3/26/07

Battlestar Galactica thread


A terrible meltown? Or the most terrible meltdown in sci-fi television history? Discuss in the comments.

UPDATE: Past the jump, check out John Aravosis of Americablog, who has found out why eveything turned to shit.

Just watched the season finale of Battlestar Galactica. All I can say is, good riddance. Never has a TV show gone from brilliance to crap in such short order. It's only the third season and they have already destroyed one of the best television shows ever. It's as if the writers all suffered a mass aneurysm this year. It's not even the same writers, it can't be (I think they moved the real writers over to the new spin-off - of course, if these are still the original writers, then they're really in trouble). It's 2am on a Monday morning, so I'm permitting myself a little latitude to vent about a TV show most of you probably haven't watched. But I love TV, and I know TV. This series was amazing television. And now it's pathetic, predictable, nauseatingly unbelievable crap. I just can't understand how something so good could so quickly turn so awful.

...

PS Okay, it's all making sense now.

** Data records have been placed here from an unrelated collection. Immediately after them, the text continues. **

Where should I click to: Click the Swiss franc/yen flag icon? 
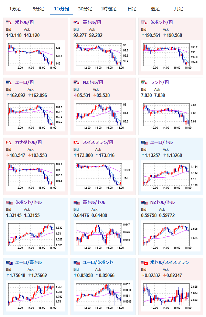[77, 142]
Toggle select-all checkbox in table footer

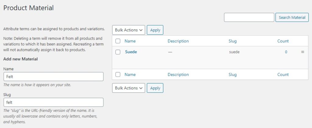(x=118, y=75)
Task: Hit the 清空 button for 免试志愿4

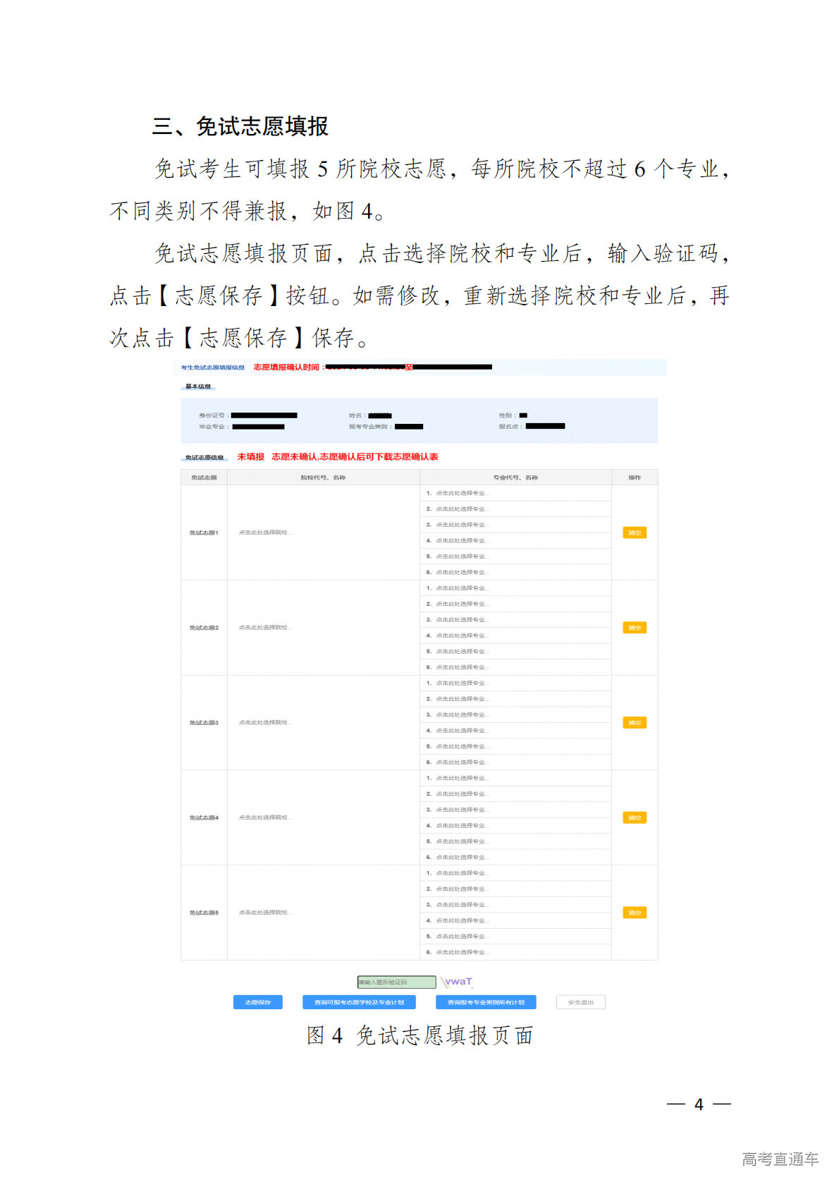Action: coord(635,818)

Check out this interview with the executive producer over at Salon.com. Basically, he says that a lot of the show is him just winging it and changing things at the last minute, "organically."
Do you have story arcs plotted out over the whole series or over the season, and how much of it do you decide as you go along?

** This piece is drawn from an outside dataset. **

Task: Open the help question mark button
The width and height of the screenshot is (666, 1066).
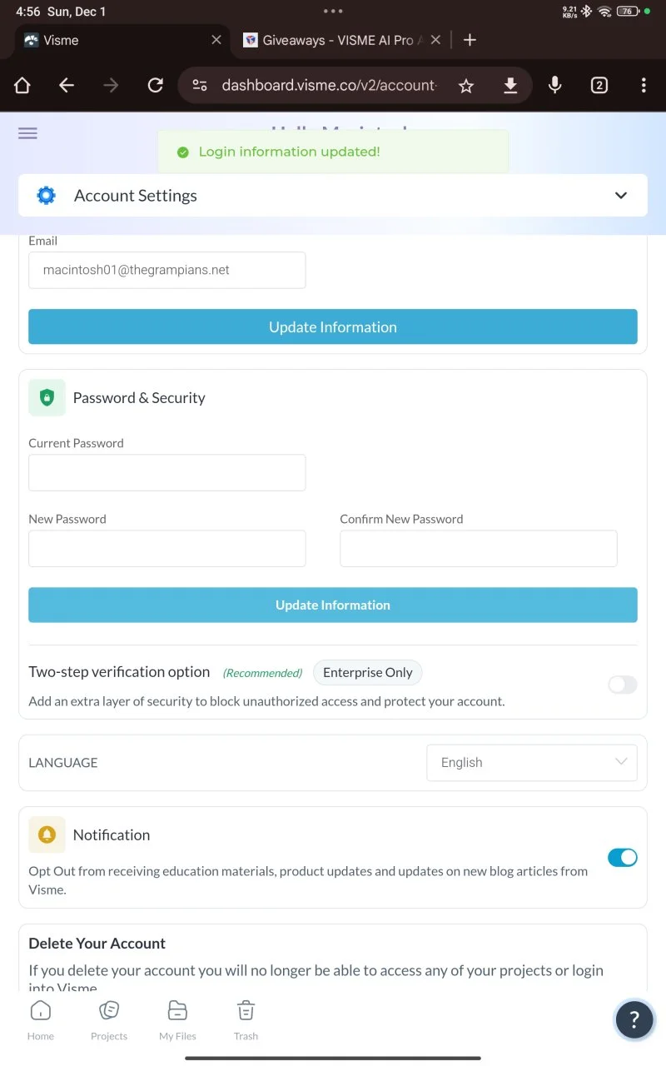Action: [x=634, y=1019]
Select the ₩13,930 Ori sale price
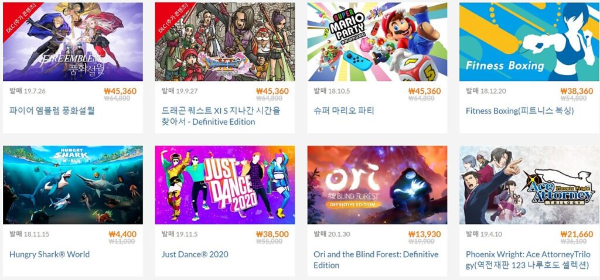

A good amount of it is improvised in terms of how we develop story, which is how I like to do it. At the beginning of the season, we arc out about 10 episodes.

And this:
We'll get different ideas or get inspiration in the middle of a scene I'm writing and think, "Oh, know what? We should make a hard left turn here." Then all the planning goes out the window and we have to make a change on the fly.... You think you've laid out a path, but as you do it you find that there's this other more interesting path to get there. It causes chaos and you have to scramble to change things that you've already set in motion. But I find that it's just a more organic way to do it.

And this:
In this season's finale, I decided on the fly to give Laura her cancer back. It's been bubbling in the back of my mind for a while. When we cured her cancer in the second season, I knew I didn't want that to be a permanent thing. I knew at some point I wanted to bring it back, because we'd changed her character in a way I wasn't happy with. But it wasn't until I was sitting down doing a rewrite of the finale that I decided this is the moment, let's do it. Tigh losing his eye was done in the same way. I was writing the teaser for the season opener and I decided on the fly that Tigh's lost an eye. That became a huge thing for the character and shifted a lot of things in the show. It just worked.

That explains a lot. He just changes major parts of the plot on a moment's notice, at the last minute. Well, I got news for you. It shows.


UPDATE 2: There's going to be a straight-to-DVD movie prequel about the Battlestar Pegasus during the break. Perhaps we can all just will this spring season out of existince.